Use speaker connection from Matrix Voice whis Snips

Hey Thomas,

I haven’t been able to try out MaryTTS yet, maybe this week, to see if the MATRIX Voice audio jack will work with it.

There are steps in the Rhasspy docs here as well, if you have time.

Best,
Samreen

Hey Samreen,

thank you for your answer. I’m wondering whether going via MaryTTS is the best way. Of course, it could be one of maybe several workarounds. I’ve investigated a bit and found that the issue to play other than 44100 Hz wav files is very much older than my request.

@Romkabouter has already been in touch to this issue with @yoelrc88l:

Unfortunately I cannot see if a solution had been found. However, my issue seems to be a common request. So if a working solution is available I would prefer this instead of a workaround. Do you agree or do you have a different view?

Best
Thomas

I have setup Rhasspy with the audio output through the speaker connectors.
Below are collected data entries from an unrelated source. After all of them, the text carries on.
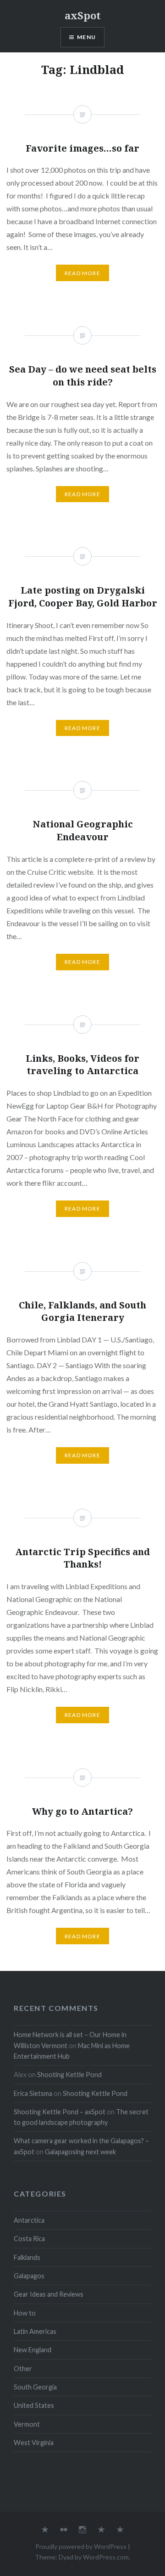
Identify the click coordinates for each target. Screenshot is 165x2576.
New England (32, 2350)
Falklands (27, 2257)
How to (25, 2313)
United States (34, 2405)
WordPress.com (106, 2557)
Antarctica (29, 2220)
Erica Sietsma (33, 2093)
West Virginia (34, 2442)
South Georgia (35, 2387)
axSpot (83, 15)
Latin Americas (35, 2331)
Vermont (27, 2424)
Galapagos (29, 2276)
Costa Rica (29, 2238)
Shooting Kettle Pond (69, 2074)
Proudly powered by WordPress (80, 2546)
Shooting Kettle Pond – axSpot (59, 2112)
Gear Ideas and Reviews (48, 2294)
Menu (86, 37)
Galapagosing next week (80, 2152)
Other (23, 2368)
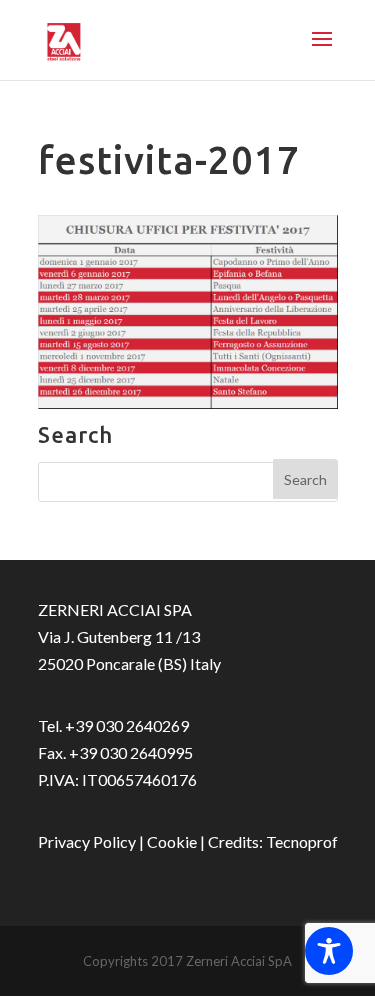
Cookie (172, 841)
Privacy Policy (87, 841)
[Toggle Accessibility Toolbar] (329, 951)
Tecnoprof (302, 841)
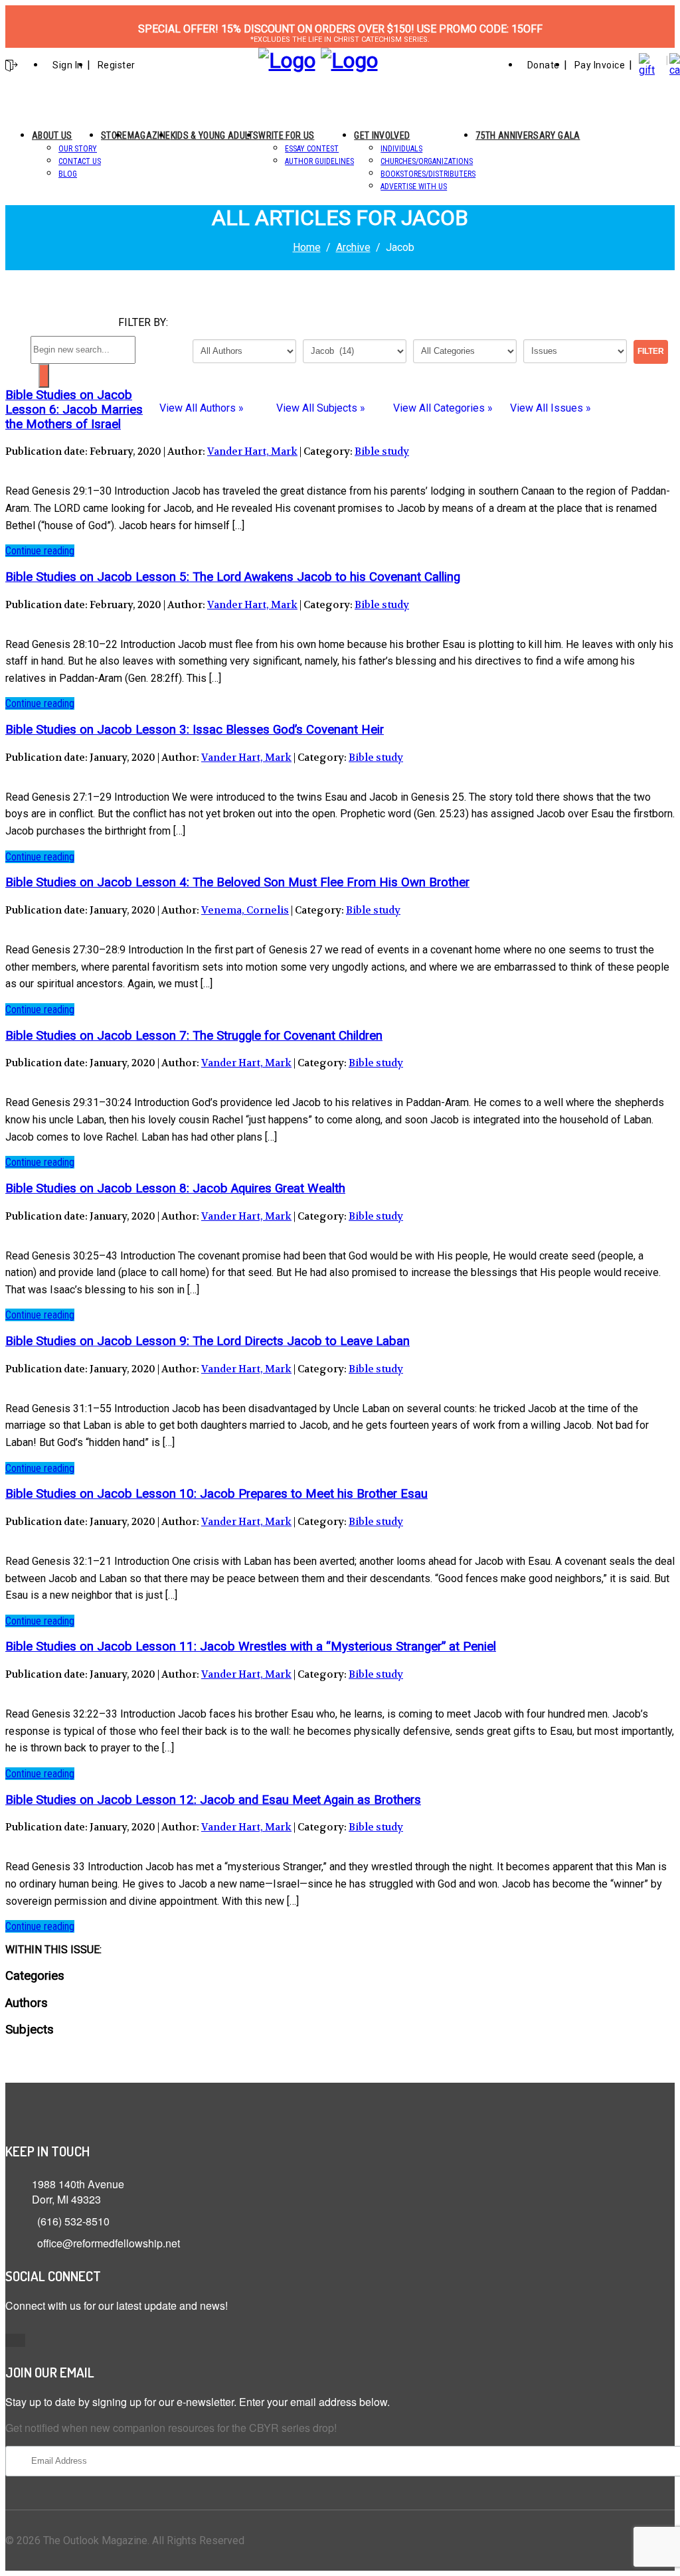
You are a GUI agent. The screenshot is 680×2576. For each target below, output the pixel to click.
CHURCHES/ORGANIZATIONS (427, 161)
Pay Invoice (600, 65)
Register (116, 65)
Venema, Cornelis (245, 910)
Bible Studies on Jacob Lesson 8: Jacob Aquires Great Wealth (175, 1188)
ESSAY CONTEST (312, 148)
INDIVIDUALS (401, 148)
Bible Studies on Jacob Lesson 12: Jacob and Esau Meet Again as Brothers (213, 1800)
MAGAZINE (149, 135)
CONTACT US (79, 161)
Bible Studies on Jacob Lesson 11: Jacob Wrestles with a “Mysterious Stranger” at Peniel (250, 1646)
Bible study (382, 451)
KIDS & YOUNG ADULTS (215, 135)
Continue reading (39, 550)
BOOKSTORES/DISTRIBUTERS (428, 174)
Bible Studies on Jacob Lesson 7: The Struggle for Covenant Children (193, 1035)
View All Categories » (443, 408)
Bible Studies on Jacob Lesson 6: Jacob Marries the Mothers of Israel (74, 410)
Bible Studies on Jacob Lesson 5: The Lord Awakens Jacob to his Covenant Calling (232, 577)
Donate (543, 65)
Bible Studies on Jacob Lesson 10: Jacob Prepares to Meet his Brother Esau (216, 1494)
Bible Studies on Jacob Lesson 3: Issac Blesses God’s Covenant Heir (194, 729)
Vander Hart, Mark (252, 451)
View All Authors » (201, 408)
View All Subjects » (320, 408)
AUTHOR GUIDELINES (319, 161)
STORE (114, 135)
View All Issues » (550, 408)
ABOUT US (52, 135)
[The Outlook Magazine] (286, 60)
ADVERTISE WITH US (414, 186)
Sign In (67, 65)
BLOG (67, 174)
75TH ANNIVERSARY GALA (527, 135)
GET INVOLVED (382, 135)
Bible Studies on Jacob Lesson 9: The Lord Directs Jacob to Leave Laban (207, 1341)
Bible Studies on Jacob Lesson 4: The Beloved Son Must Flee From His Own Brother (237, 882)
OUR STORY (77, 148)
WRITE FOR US (286, 135)
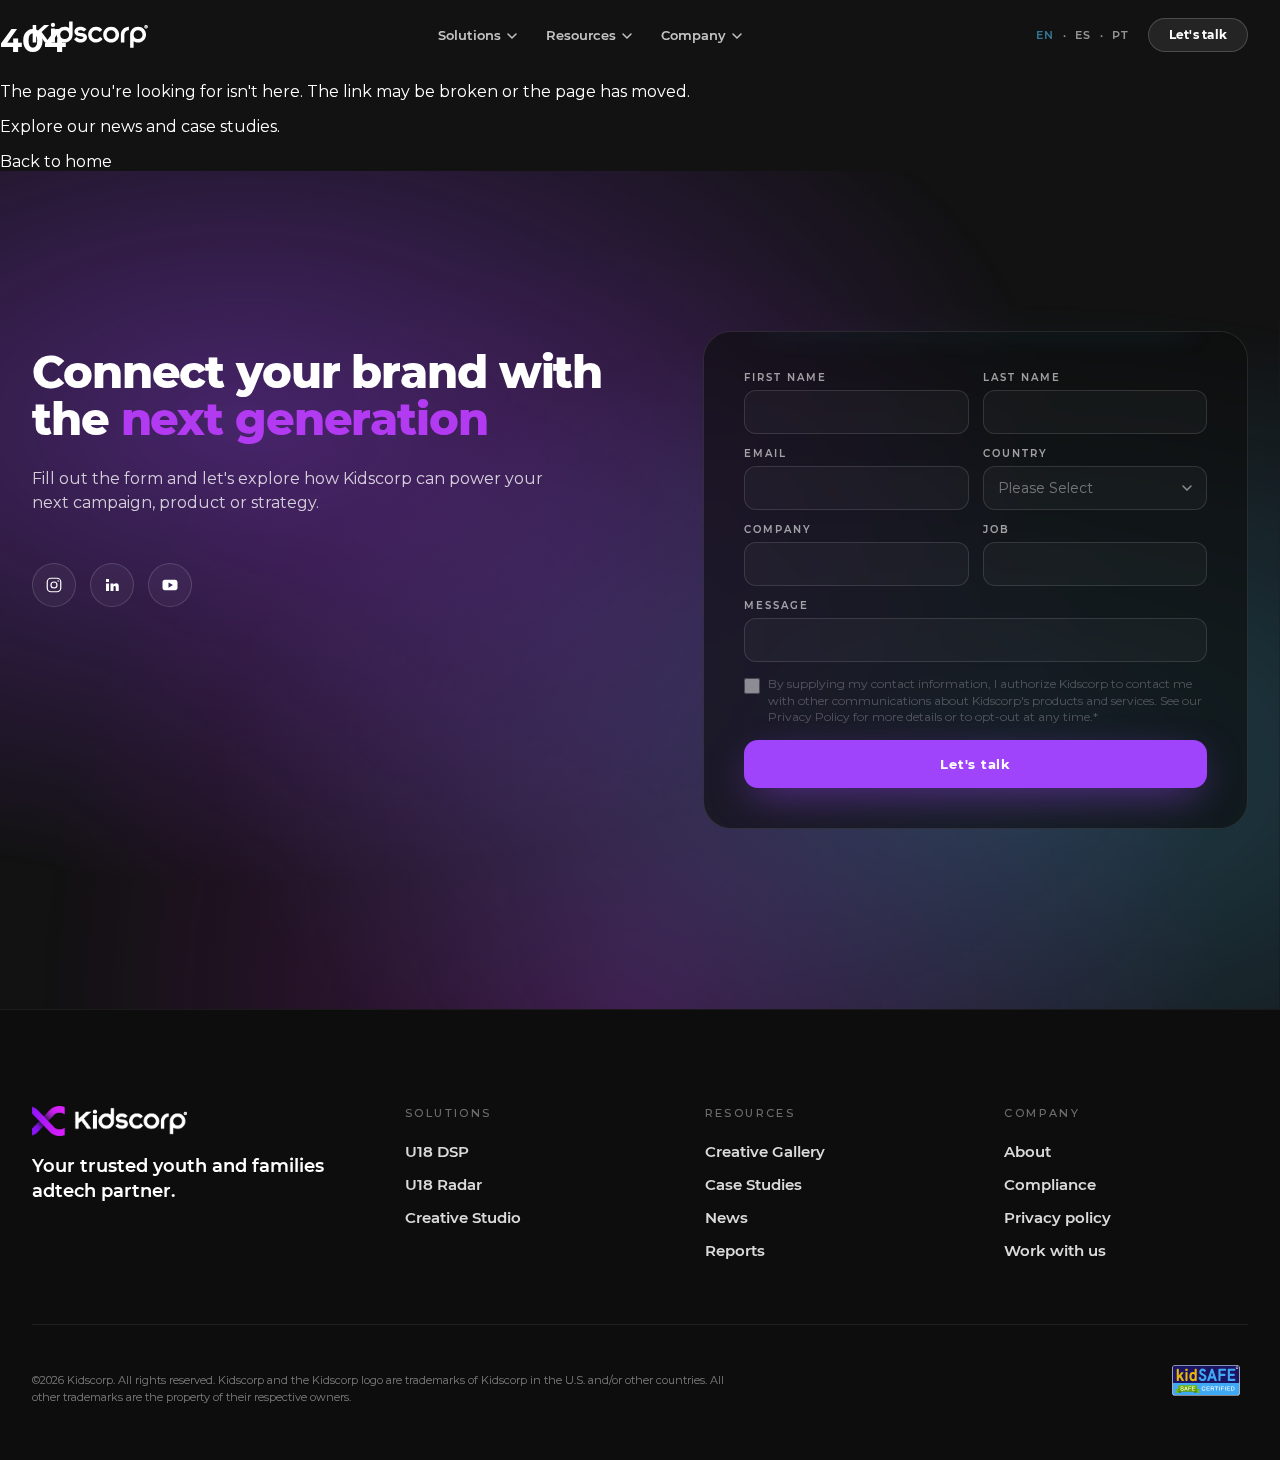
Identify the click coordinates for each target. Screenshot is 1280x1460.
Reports (735, 1250)
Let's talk (1198, 34)
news (121, 126)
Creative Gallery (765, 1151)
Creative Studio (463, 1217)
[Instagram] (54, 585)
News (726, 1217)
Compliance (1050, 1184)
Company (693, 35)
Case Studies (753, 1184)
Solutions (469, 35)
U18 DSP (437, 1151)
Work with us (1055, 1250)
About (1027, 1151)
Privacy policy (1057, 1217)
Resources (581, 35)
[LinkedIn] (112, 585)
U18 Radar (443, 1184)
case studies (229, 126)
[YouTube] (170, 585)
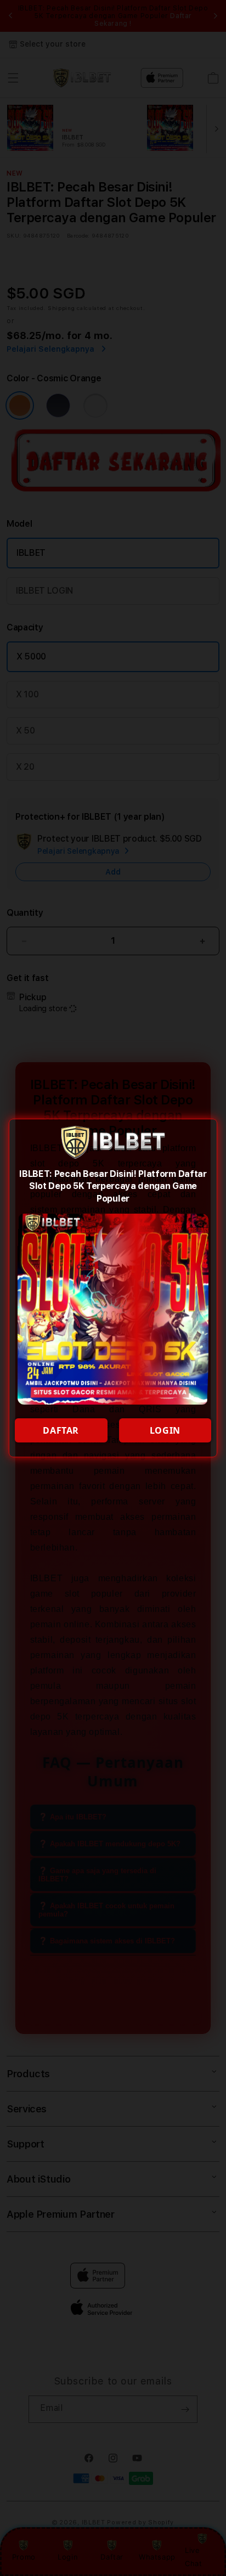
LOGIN (165, 1430)
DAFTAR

I am using these speakers:

4 Ohm 3W (maybe that should only be 1.5W per channel however?)

I can hear the .wav-files being played, but they sound quite bad with a “crack” etc. On my PC they sound nice.

Is there a problem with the WAV file? Or output format? Or is it the speaker?

Please note that using the volume command
amixer set PCM 100%

does not really change the volume at all. Any advice to this?

Thank you!

Yes and no. I resample everything other than 44100 stereo

Hi Thomas,

What you are saying makes sense.

We had a simple way for the MATRIX Voice speaker output to work with all sampling rates while connected to the Raspberry Pi and that involved using plughw in the default speaker section in /etc/asound.conf as shown below.

pcm.speaker {
  type plug
  slave {
    pcm "plughw:2,1"
    rate 44100
  }
}

plughw in ALSA takes care of all the conversions needed to play at 44100 Hz for the MATRIX Voice audio jack output.

I tried to get the above method working with Rhasspy but for some reason using plughw with Rhasspy resulted in no sound output at all. We suspect this may be related to how we input the soundcard /dev/snd directly into the Rhasspy docker container, therefore perhaps negating the plughw feature in ALSA. This may also be the reason why dsnoop does not seem to be working with Rhasspy.

Since I was unsuccessful with the above attempts, I figured MaryTTS might be a good next workaround for the Rhasspy system as plughw does not seem to be working with it. It might help to post this general issue in the Rhasspy community as well to see if anyone knows of a solution.

Best,
Samreen

@SpaceGlider,

It could be the sampling rate of the WAV file as we were discussing in this thread. I doubt it’s your speaker, though you can quickly test that with a stock wav file from your terminal. EDIT: this should work since multiple apps should be able to play audio through the same speakers.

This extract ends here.